PASSAGE FOR REVIEW:
>>>>>

Palliative care
Treatment focused on relieving symptoms, maintaining quality of life, and minimising suffering — rather than attempting to eliminate the cancer. Palliative care is an active, compassionate strategy, not simply "doing nothing," and may include pain management, anti-nausea medication, nutritional support, or low-dose chemotherapy. It can be the primary approach from the outset or used alongside curative-intent treatment. The goal is that your pet has the best possible life for however long that is.
Prognosis
A medical assessment of the likely course and outcome of a disease — in practical terms, what you can expect to happen. Prognosis is shaped by many factors: the cancer type, grade, stage, your pet's overall health, and how the cancer responds to treatment. Oncologists often describe prognosis in ranges rather than certainties, because individual animals can vary widely. Asking about prognosis is a natural and important part of the conversation — there are no wrong questions here.
Partial remission
When treatment causes a tumour to shrink measurably — typically defined as a reduction of 30% or more in tumour size — but does not eliminate all detectable cancer. Partial remission is a positive response and can be associated with meaningful improvements in quality of life and comfort, even when complete remission is not achieved. You may see it abbreviated as "PR" in clinical notes.
Progressive disease
When the cancer continues to grow or spread despite treatment, or when it returns after a period of remission. Progressive disease typically prompts a reassessment of the treatment plan and may lead to a switch to a rescue or second-line protocol. It is often abbreviated as "PD" in clinical records.
Protocol
A standardised treatment plan that specifies which drugs are used, at what doses, by which route (intravenous, oral, subcutaneous), and on what schedule. Protocols are typically named by acronyms reflecting the drugs they contain — for example, CHOP uses Cyclophosphamide, Hydroxydoxorubicin (doxorubicin), Oncovin (vincristine), and Prednisolone. Following a named protocol makes outcomes reproducible and comparable across different clinics and published studies, which is why your oncologist may refer to it by its acronym.

<<<<<

PROVIDED MATERIAL:

>>>>>

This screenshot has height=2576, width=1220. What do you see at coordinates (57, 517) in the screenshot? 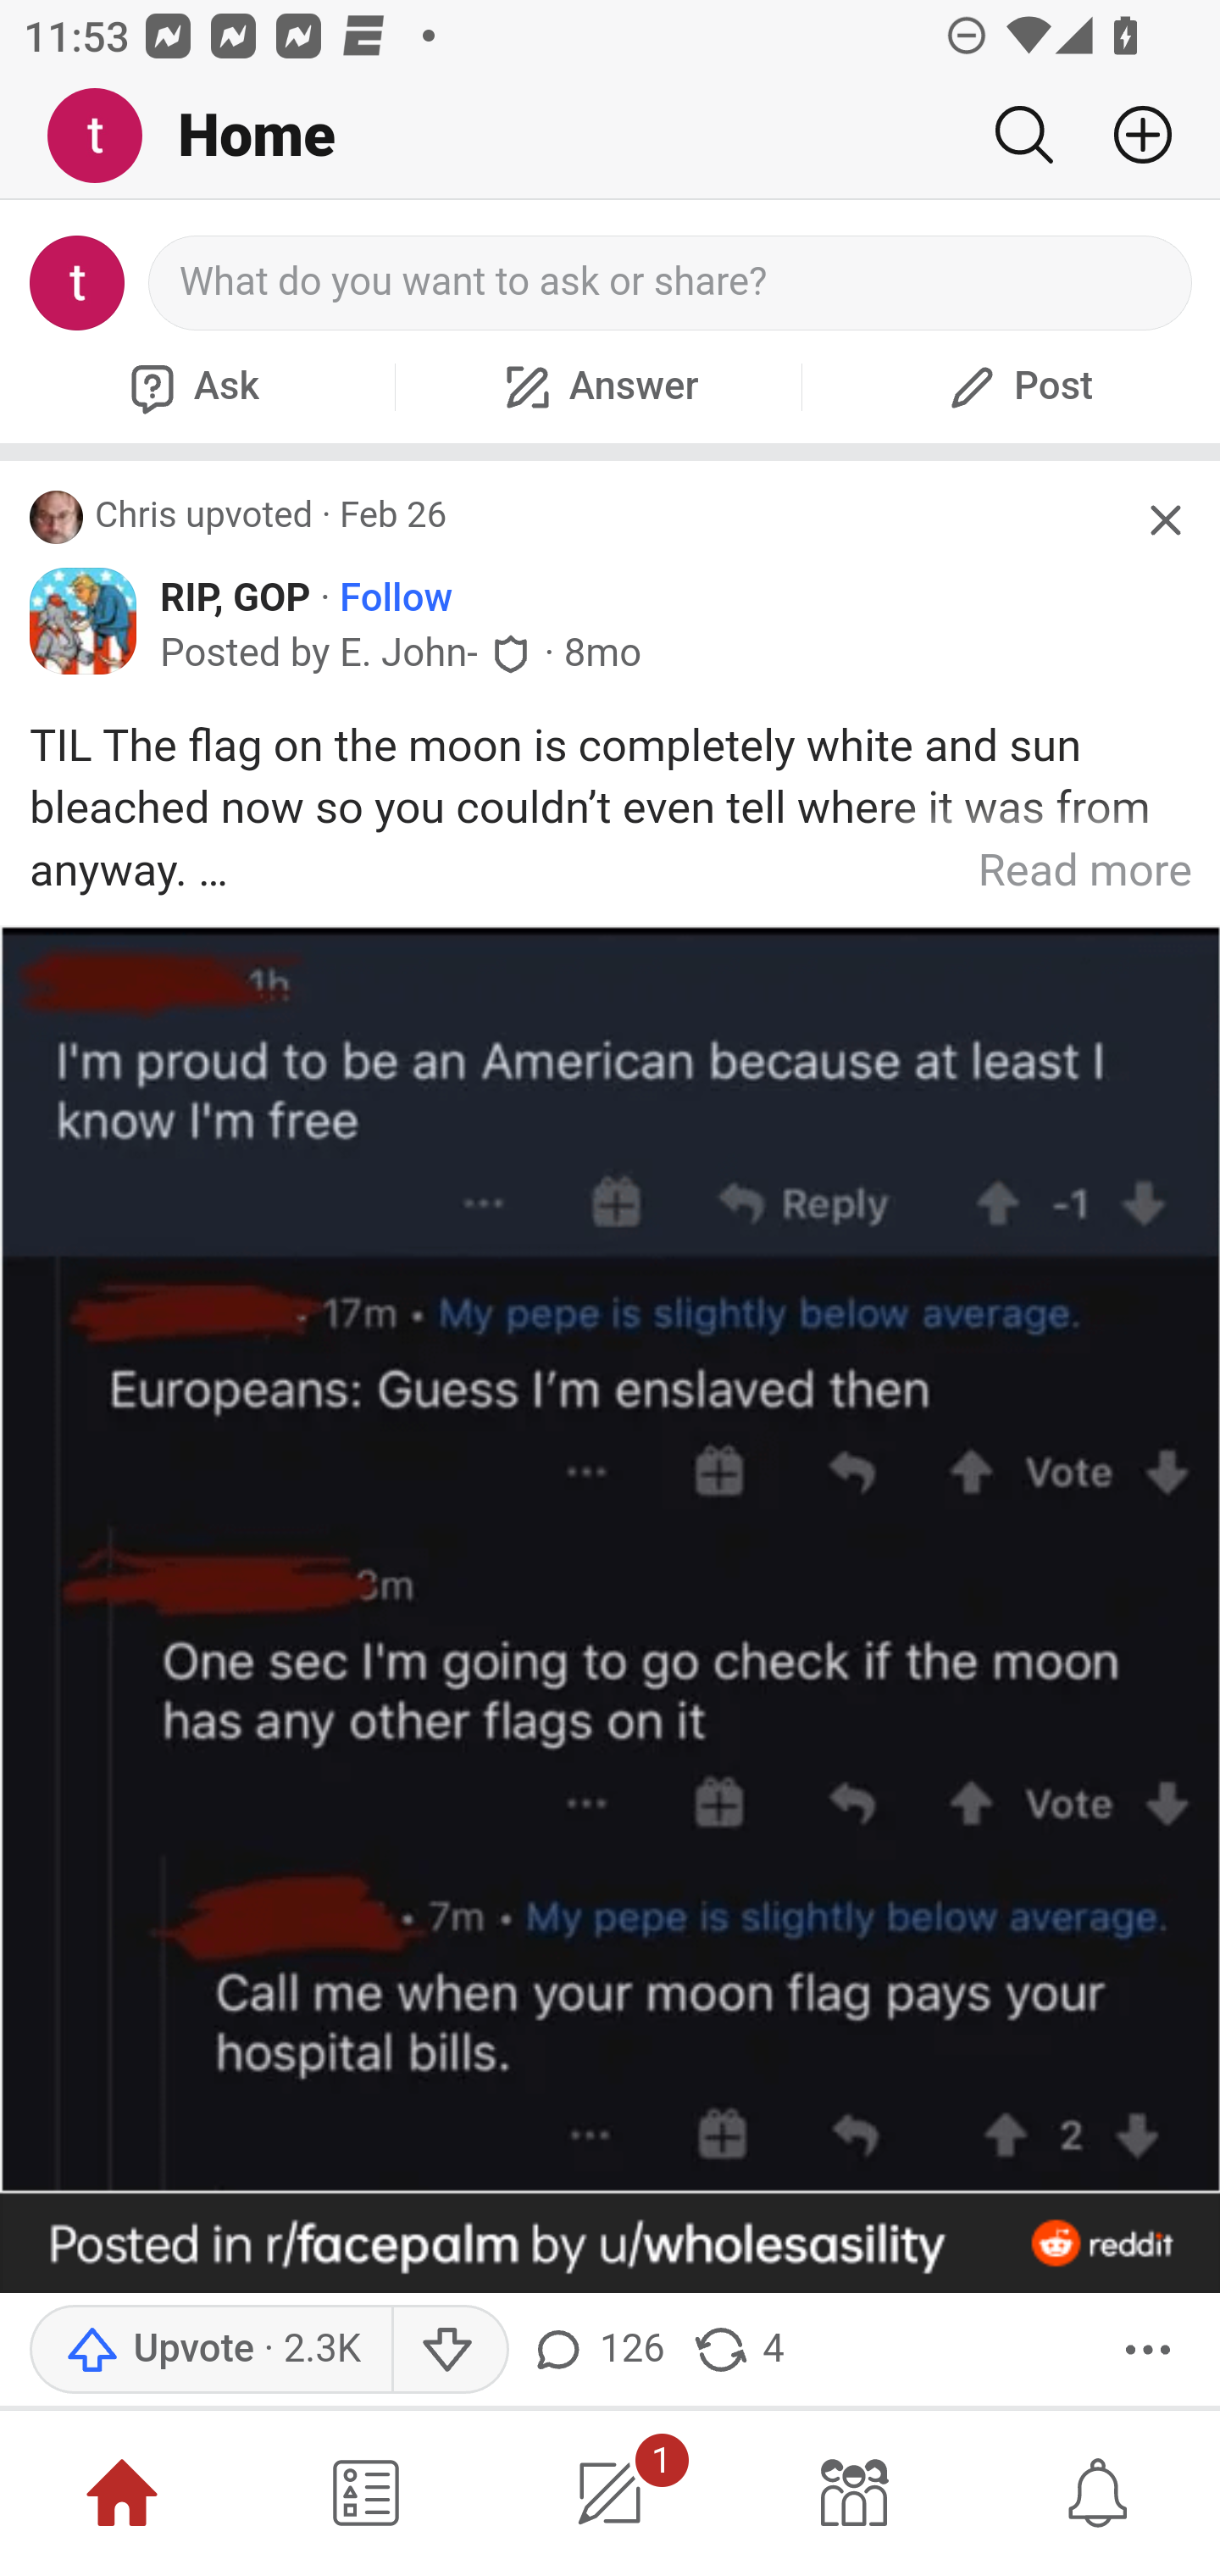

<<<<<

WHAT YOU ARE ASKED TO DO:
Please write out the whole pet cancer glossary above, word for word, from "Palliative care" through its last sentence.

ANSWER TO THE EXERCISE:
Palliative care
Treatment focused on relieving symptoms, maintaining quality of life, and minimising suffering — rather than attempting to eliminate the cancer. Palliative care is an active, compassionate strategy, not simply "doing nothing," and may include pain management, anti-nausea medication, nutritional support, or low-dose chemotherapy. It can be the primary approach from the outset or used alongside curative-intent treatment. The goal is that your pet has the best possible life for however long that is.
Prognosis
A medical assessment of the likely course and outcome of a disease — in practical terms, what you can expect to happen. Prognosis is shaped by many factors: the cancer type, grade, stage, your pet's overall health, and how the cancer responds to treatment. Oncologists often describe prognosis in ranges rather than certainties, because individual animals can vary widely. Asking about prognosis is a natural and important part of the conversation — there are no wrong questions here.
Partial remission
When treatment causes a tumour to shrink measurably — typically defined as a reduction of 30% or more in tumour size — but does not eliminate all detectable cancer. Partial remission is a positive response and can be associated with meaningful improvements in quality of life and comfort, even when complete remission is not achieved. You may see it abbreviated as "PR" in clinical notes.
Progressive disease
When the cancer continues to grow or spread despite treatment, or when it returns after a period of remission. Progressive disease typically prompts a reassessment of the treatment plan and may lead to a switch to a rescue or second-line protocol. It is often abbreviated as "PD" in clinical records.
Protocol
A standardised treatment plan that specifies which drugs are used, at what doses, by which route (intravenous, oral, subcutaneous), and on what schedule. Protocols are typically named by acronyms reflecting the drugs they contain — for example, CHOP uses Cyclophosphamide, Hydroxydoxorubicin (doxorubicin), Oncovin (vincristine), and Prednisolone. Following a named protocol makes outcomes reproducible and comparable across different clinics and published studies, which is why your oncologist may refer to it by its acronym.